The headliner this night was Bjarke Ingels, the Danish architect who has achieved international stardom in recent years promoting "hedonistic sustainability" and "Yes is More," his comic book-style "manifesto of popular culture."
Ingels has "the swagger of a night-club d.j., but he is acquiring the reach of a major international corporate practice," the New Yorker wrote in a recent profile. From humble beginnings in Copenhagen, the Bjarke Ingels Group (BIG) is attracting the type of international commissions reserved for Frank Gehry, Foster + Partners and other elite architects, including tall building projects in New York and Vancouver. In December the firm was chosen to design the master plan for an updating of the Smithsonian.
BIG is busy in Miami. The firm is a finalist to design a broad redevelopment of the Miami Beach Convention Center, competing with his old boss, Rem Koolhaas. BIG also designed The Grove at Grand Bay--twin, 20-story twisting glass residential towers in development in Coconut Grove.
On stage at the Colony, Ingels didn't discuss the much-debated convention center project in detail, but he talked about the role of the architect in "making sure cities fit how we live our lives."
"We don't have any political say, we don't have financial power, the only thing we have is the power of ideas," Ingels told the crowd. As BIG grows, the firm is "trying to adapt to different cities with different characteristics," he said.
For the Coconut Grove project, BIG didn't try to reinvent the essence of a Miami tower, he said. The brise soleil style balcony shading with floor-to-ceiling windows typical of most Miami condo towers are in his project, but he added a very real twist, orienting the towers to maximize the views and space. The result is a simple example of Miami architecture "with a feminine touch," Ingels said.
Miami architecture has been criticized recently, as too commercial and lacking the flair of other international cities. But Ingels praised the way Miami buildings address a sense of place. What works in New York doesn't work in Miami. "Glass towers in Miami without the balconies and overhangs would be one of the worst things you can do," he said.
Miami Beach is full of examples of "intimate scale and walkable neighborhoods," and he praised the functional aspects of the art deco movement.
"It's a very practical response to the elements," he said, pointing to the colors, canopies and shading that are key elements of any Miami design.
Despite his well-earned reputation as a non-conformist, "practical" is a word that often pops up with Ingels' designs.

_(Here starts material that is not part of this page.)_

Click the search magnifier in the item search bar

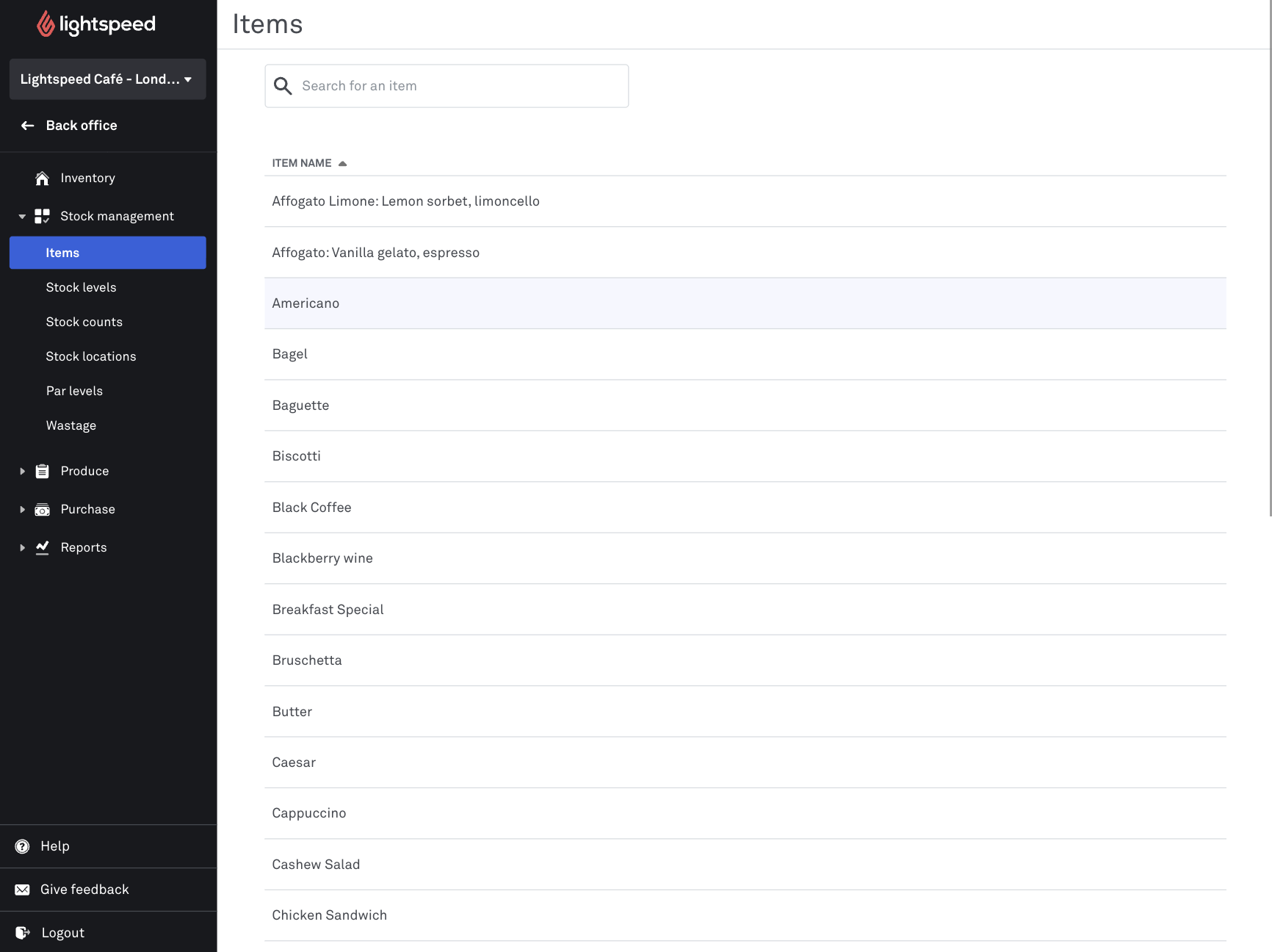283,86
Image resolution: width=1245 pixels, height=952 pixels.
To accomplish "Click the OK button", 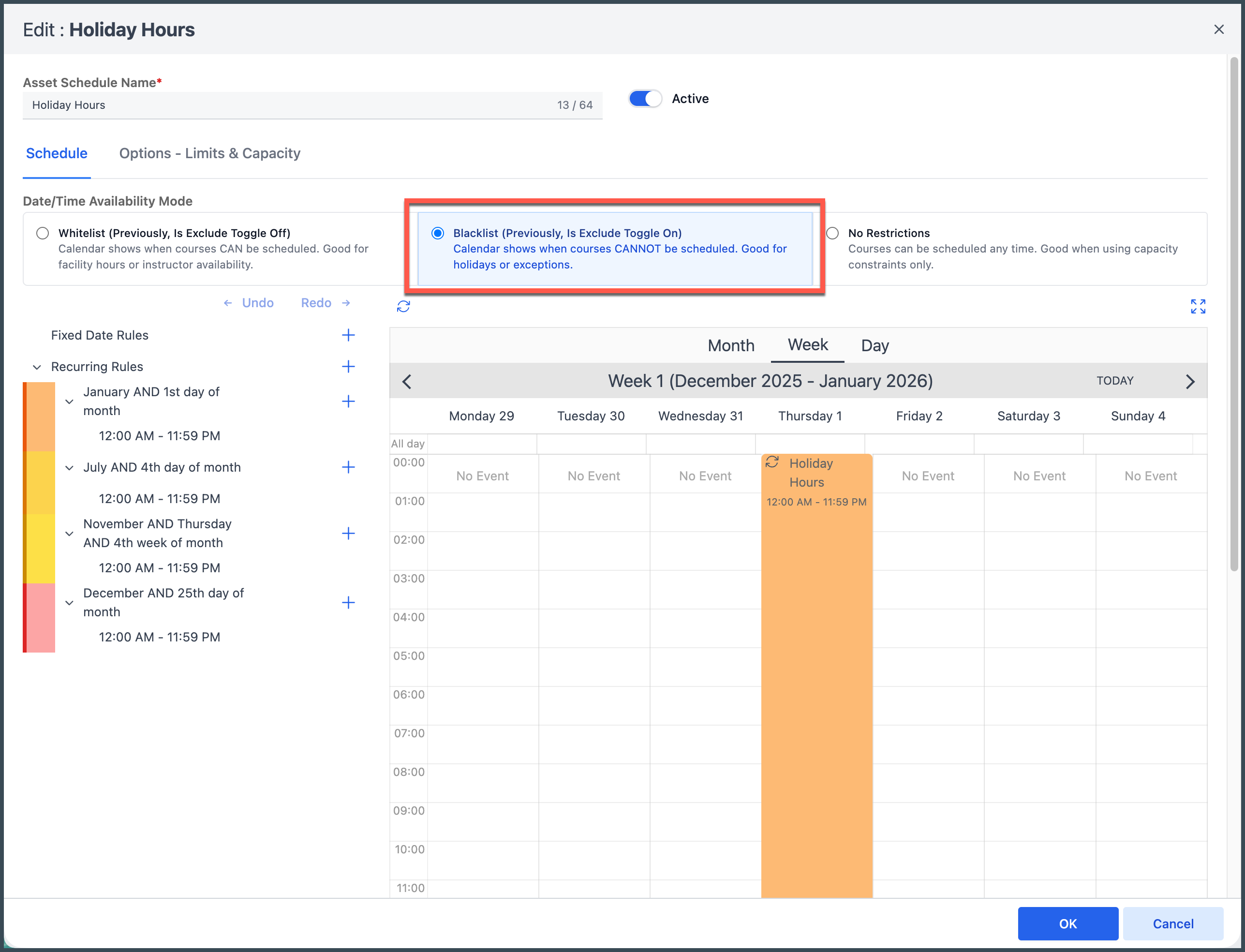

As he spoke to the beguiled Miami audience, reviewing his projects around the world, it became increasingly clear that Ingels is not as radical as the hype suggests.
While his competitors create icons with wild shapes and complex facades; BIG's projects tend to be efficient and relatively easy to build. The outrageousness is often an illusion, the uniqueness stemming from a zig or a zag, the stacking of the apartments, the clever placement of a parking structure.
The most distinctive feature of his riverfront Ft. Lauderdale project is the appearance of a jagged cut down the middle. On closer inspection the gap is a simple stagger of the small apartments, which allows light and air into a high density wall of housing units.
"We are known for playful," he said at the Colony. "But we actually only do it when it really makes sense."